(warning - bit of a blubby dad moment)
today I am immensely proud of my daughter (my youngest child) who finished school today, and reflected on what it has meant to her...
Bish's awesome daughter wrote:
As I walked down the road home for the final time (apart from my exam days but I'm choosing to ignore them for now) the people behind me were shouting, screaming and whooping about finally going off time table. When they all turned off to go to the park, everything suddenly turned quieter, lonelier, all together more melancholy. It finally began to sink in that this was it. Five years of amazing friendships, laughter and tears, joy and sorrow, pain and jubilation, it is all coming to a close. I wouldn't want to do it all again, I want to continue my life but a part of me is scared by moving out into the unknown while part of me is incredibly excited.
At the end of school, me and my friends would wait for each other over by the side every day. Today it stood empty. I realised that others, people who never knew me, people who may not even be alive yet, might wait in that same place and not know or care that I was ever there. It struck me how strange it is that a place that was yours for so many years can belong to others without you even knowing. The place where we would sit for lunch in the hall, the spot on the field we would claim in the sunshine, every single classroom I have been in, places that have made up such a big part of my life so far, I have had very little impact on them. My part in their history will be small.
I understand that many try to escape for their own insignificance to the universe, and usually I do to. But today I think I can feel a part of how small my effect on the world is right now, and it makes me both sad and amazed. Every single organism has its own life. Every single object has been made by someone else. I don't know where the chair I am sitting in came from, I don't know who made it, I don't know who sat on this in the past- I can only know my past and who I am. I can only know my friends and my things and I can only live my life.

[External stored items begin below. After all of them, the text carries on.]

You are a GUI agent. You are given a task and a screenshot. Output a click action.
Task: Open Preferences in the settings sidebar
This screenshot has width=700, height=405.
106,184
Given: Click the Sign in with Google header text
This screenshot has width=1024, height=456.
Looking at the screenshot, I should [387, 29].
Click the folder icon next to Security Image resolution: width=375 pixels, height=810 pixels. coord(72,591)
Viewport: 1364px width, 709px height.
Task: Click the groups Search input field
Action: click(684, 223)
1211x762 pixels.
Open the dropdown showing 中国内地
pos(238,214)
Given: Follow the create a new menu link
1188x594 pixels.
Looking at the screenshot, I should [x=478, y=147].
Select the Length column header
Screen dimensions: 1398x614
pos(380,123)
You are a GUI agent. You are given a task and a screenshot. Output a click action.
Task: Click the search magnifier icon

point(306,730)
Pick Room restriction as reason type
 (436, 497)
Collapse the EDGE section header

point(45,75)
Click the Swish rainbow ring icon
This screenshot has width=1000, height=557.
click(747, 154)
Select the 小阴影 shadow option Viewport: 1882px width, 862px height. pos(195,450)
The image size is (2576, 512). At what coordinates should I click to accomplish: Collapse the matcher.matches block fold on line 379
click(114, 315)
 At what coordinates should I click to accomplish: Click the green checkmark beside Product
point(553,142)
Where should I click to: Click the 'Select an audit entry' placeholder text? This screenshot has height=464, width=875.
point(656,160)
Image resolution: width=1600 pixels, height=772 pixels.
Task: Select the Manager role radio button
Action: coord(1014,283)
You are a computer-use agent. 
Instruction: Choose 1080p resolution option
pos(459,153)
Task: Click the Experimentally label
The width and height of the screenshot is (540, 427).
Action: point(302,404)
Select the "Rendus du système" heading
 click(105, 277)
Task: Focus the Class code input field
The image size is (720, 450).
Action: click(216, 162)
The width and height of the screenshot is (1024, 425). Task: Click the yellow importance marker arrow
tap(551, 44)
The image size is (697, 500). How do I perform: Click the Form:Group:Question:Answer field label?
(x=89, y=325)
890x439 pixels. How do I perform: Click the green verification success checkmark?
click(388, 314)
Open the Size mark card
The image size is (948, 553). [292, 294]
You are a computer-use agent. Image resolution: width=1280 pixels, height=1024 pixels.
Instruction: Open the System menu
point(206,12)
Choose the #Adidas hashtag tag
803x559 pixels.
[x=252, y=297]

There are many things I will miss, not just about leaving school but leaving my home too, and I know there will be things in the future that will give me joy just as going to Gaynes and meeting wonderful people. I will miss being there. I will miss living here. I will miss the people here that I love. Maybe in time I will even miss this feeling, joy and sadness rolled into one, making a strange feeling of compression in my chest.
I wish everyone else who has now left the best of luck and I hope you get everything you deserve.